**RECORDS SHOWN**:
________

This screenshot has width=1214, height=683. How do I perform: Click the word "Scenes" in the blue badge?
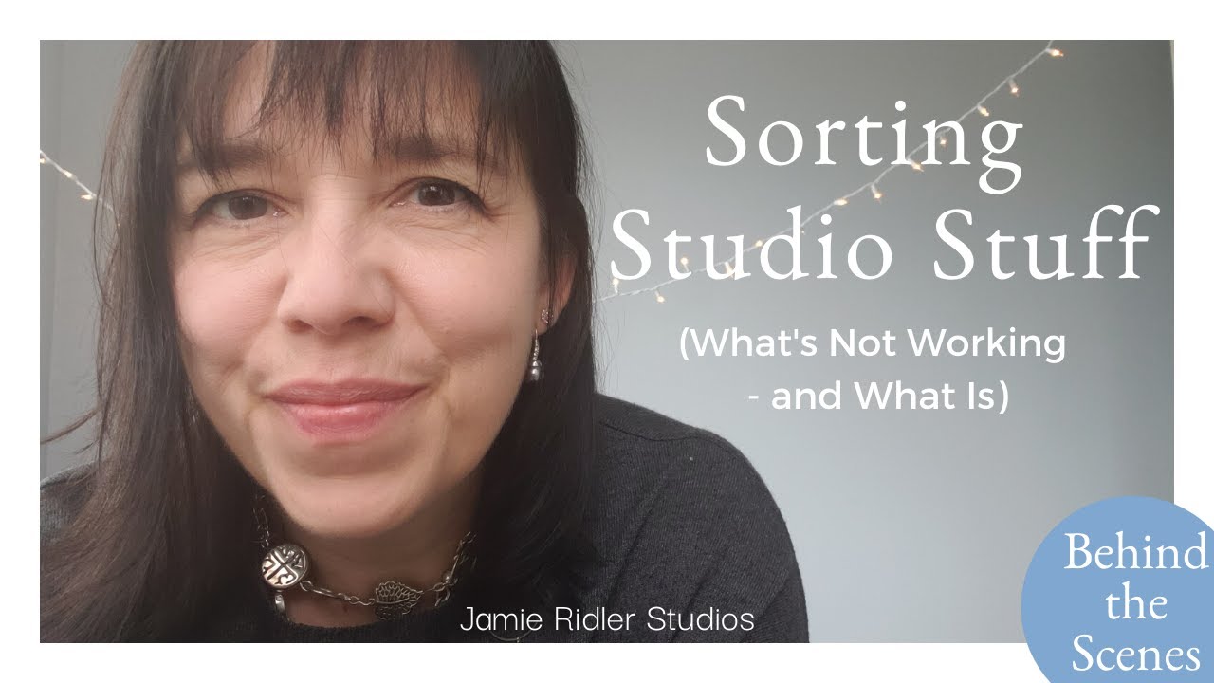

________

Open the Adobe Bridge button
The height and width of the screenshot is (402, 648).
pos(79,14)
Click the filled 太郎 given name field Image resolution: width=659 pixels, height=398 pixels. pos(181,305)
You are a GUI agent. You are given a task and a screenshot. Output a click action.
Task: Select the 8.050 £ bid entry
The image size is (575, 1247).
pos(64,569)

________

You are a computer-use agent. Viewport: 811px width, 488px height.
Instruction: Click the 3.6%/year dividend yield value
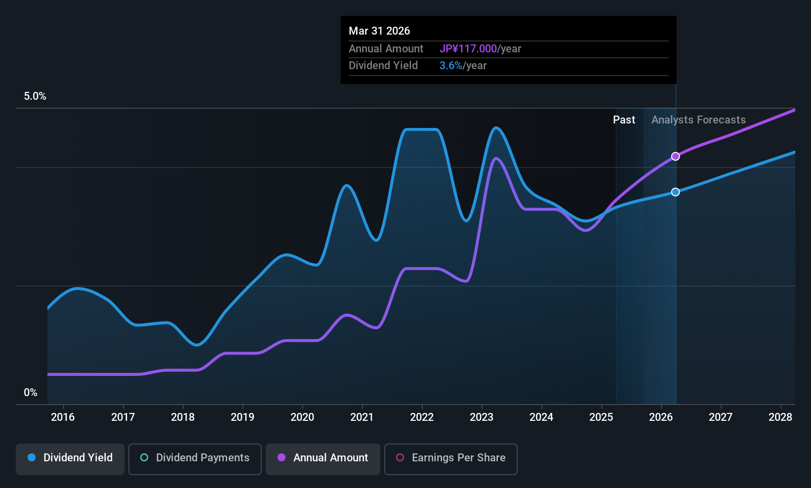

________

**BRIEF**:
Look over the entries above and count the lines where the word "agent" appears, then report only that count.

**WRITTEN ANSWER**:
2